Les autorités syriennes ont mis la main sur le groupe derrière les deux déflagrations qui ont ébranlé Damas en début de semaine, alors que le président français Emmanuel Macron se trouvait dans la capitale. L’annonce a été faite jeudi par le ministre de l’Intérieur, Anas Khattab, dans une déclaration relayée par l’agence officielle syrienne.

« La cellule responsable des attentats terroristes qui ont visé Damas il y a deux jours est désormais entre nos mains », a affirmé le ministre. Les suspects ont été appréhendés lors d’opérations simultanées menées dans quatre quartiers de Damas et de sa banlieue. Leurs identités, leurs rôles respectifs et l’ensemble de leurs ramifications seront dévoilés à l’issue des investigations, a précisé M. Khattab.

Les explosions, survenues mardi près de l’hôtel Four Seasons où le chef de l’État français avait passé la nuit, ont fait un mort et 36 blessés, selon un bilan actualisé. Le ministère de l’Intérieur a indiqué qu’un premier engin avait été placé dans une voiture en stationnement, tandis que le second se trouvait dissimulé dans une poubelle. Les deux bombes ont explosé alors que des spécialistes tentaient de les désamorcer.

Une visite sous haute tension

Il s’agissait de la première visite d’un chef d’État de l’Union européenne en Syrie depuis la chute de Bachar al-Assad en décembre 2024. Le président Macron, aux côtés du président syrien Ahmed al-Charaa, avait alors déclaré : « Nous devons immédiatement nous tenir aux côtés des blessés, rester intransigeants sur la sécurité… mais ne pas nous laisser déstabiliser. »

Un contexte sécuritaire fragile

Ces attentats s’inscrivent dans une série d’incidents sécuritaires qui mettent en lumière la volatilité persistante du pays. La semaine dernière, neuf personnes avaient déjà trouvé la mort dans un attentat à la bombe visant un café bondé du centre de Damas. Aucune revendication n’a été formulée, mais le gouverneur de Damas, Maher Marwan, a évoqué des « acteurs malveillants » cherchant à déstabiliser le pays.
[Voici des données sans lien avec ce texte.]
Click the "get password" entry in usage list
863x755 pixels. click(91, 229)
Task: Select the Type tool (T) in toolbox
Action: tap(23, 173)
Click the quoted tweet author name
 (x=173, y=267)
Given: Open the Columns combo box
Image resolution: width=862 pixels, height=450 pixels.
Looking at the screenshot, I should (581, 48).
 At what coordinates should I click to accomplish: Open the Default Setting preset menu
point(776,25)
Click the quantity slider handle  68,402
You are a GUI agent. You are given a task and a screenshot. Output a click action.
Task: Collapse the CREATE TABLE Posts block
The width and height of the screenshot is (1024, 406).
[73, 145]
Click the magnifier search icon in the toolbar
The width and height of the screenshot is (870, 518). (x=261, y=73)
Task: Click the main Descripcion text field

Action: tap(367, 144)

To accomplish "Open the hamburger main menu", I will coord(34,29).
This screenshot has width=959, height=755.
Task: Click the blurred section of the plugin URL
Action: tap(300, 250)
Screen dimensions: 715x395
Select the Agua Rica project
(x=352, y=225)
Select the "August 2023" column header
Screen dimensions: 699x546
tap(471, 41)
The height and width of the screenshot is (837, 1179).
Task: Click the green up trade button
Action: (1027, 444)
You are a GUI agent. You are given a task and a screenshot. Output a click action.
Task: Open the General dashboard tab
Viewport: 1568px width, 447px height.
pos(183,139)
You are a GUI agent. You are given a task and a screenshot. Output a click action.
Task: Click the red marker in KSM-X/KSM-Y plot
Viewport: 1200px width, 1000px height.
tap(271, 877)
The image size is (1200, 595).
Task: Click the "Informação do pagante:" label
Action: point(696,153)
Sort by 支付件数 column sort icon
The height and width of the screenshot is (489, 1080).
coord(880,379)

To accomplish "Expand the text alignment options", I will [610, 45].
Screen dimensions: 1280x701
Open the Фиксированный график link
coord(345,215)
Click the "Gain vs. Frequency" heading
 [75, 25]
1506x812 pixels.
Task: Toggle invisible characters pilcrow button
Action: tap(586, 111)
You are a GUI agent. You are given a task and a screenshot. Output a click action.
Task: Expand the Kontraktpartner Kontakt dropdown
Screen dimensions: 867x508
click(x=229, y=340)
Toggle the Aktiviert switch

L’arrestation de la cellule intervient alors que la Syrie tente de renforcer sa sécurité et de convaincre la communauté internationale de sa capacité à garantir la stabilité. Le président américain Donald Trump a de son côté annoncé, jeudi, son intention de retirer la Syrie de la liste des États soutenant le terrorisme, une décision qui pourrait modifier les relations diplomatiques avec le nouveau pouvoir syrien.